**Goal:** Pull out every line of the material that contains the string "width". Case counts.

**Dataset extract:**
--- start ---

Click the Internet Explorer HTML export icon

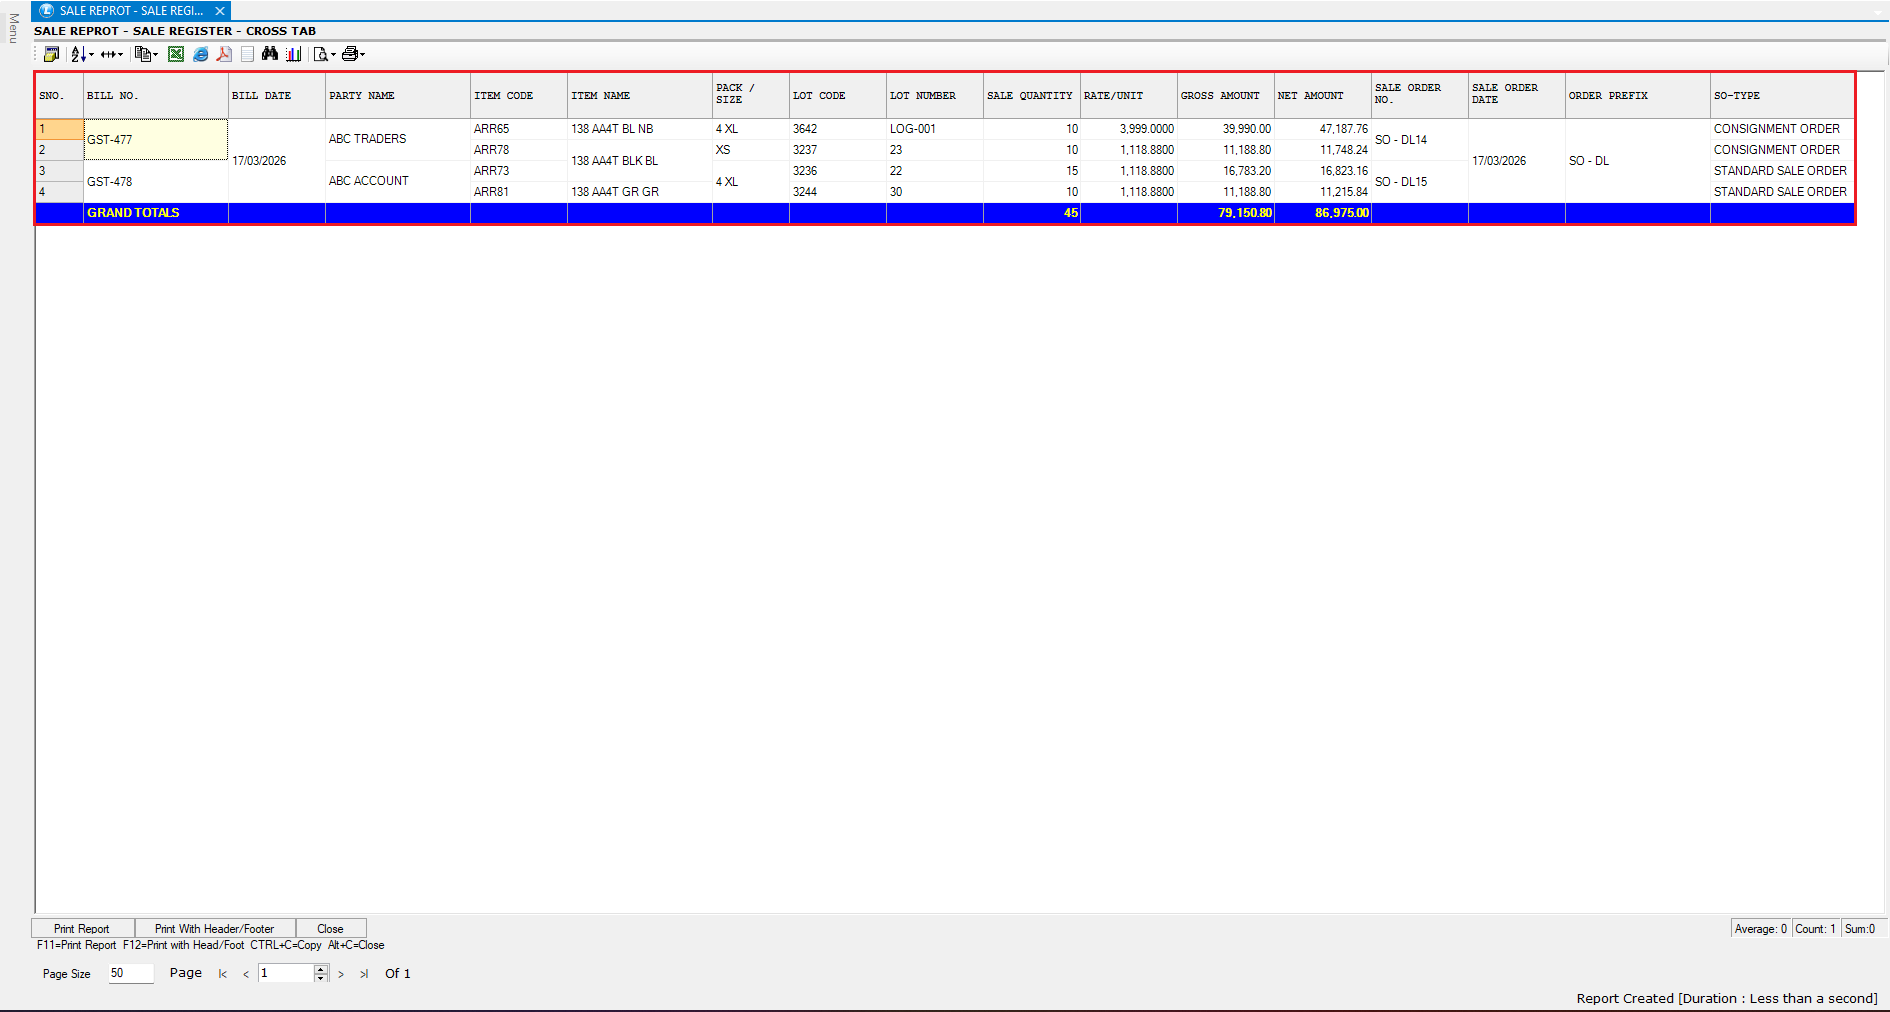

--- end ---
--- start ---

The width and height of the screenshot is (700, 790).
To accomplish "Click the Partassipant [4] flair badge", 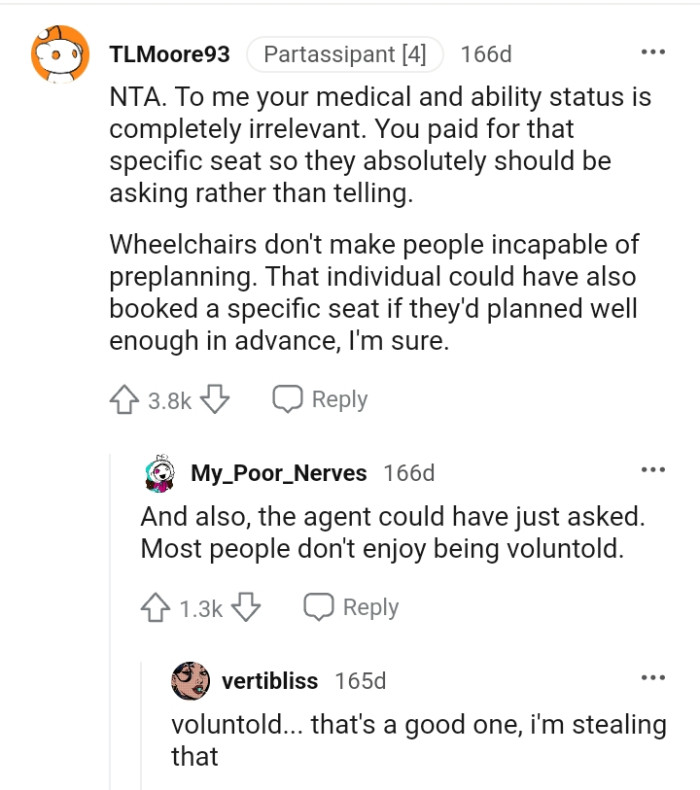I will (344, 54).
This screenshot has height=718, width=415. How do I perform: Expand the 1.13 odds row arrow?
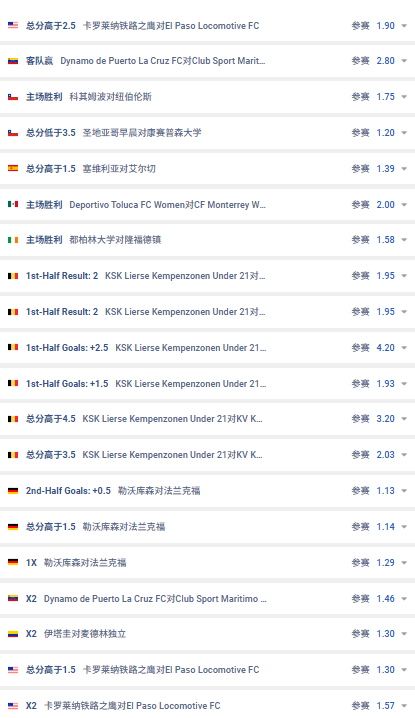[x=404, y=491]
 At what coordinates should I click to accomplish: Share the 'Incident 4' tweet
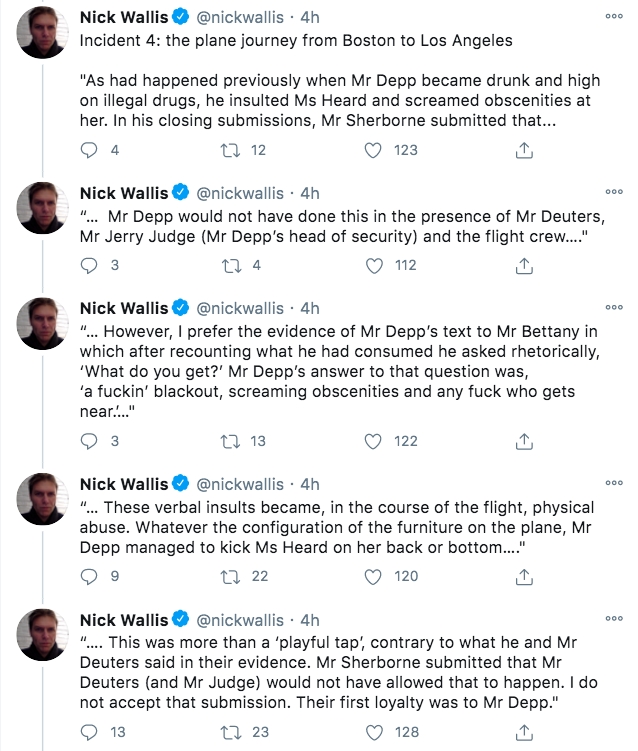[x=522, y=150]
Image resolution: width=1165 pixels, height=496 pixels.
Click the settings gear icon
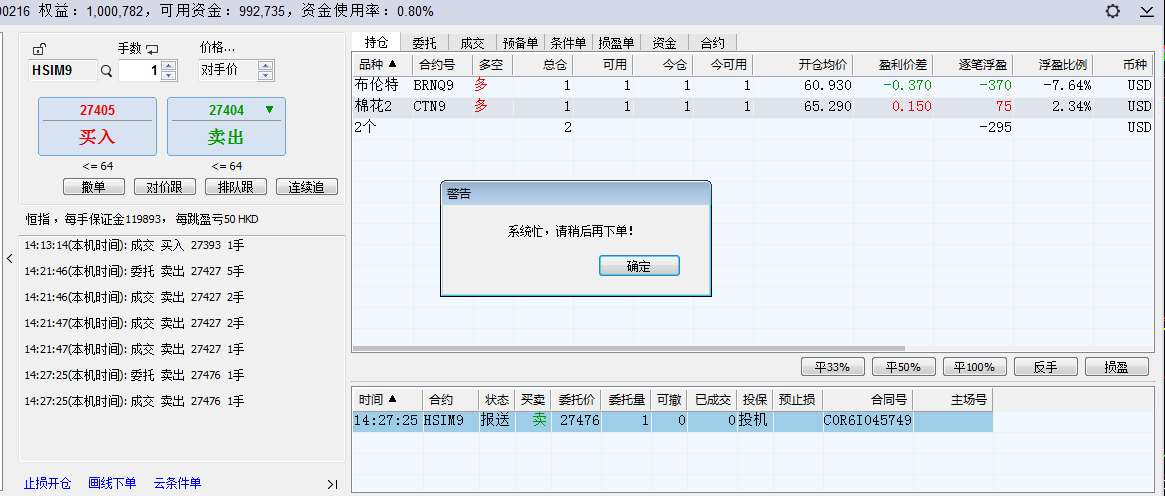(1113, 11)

--- end ---

**Exercise solution:**
The width and height of the screenshot is (700, 790).
This screenshot has height=718, width=415. How do I perform: Expand the 1.13 odds row arrow?
Image resolution: width=1165 pixels, height=496 pixels.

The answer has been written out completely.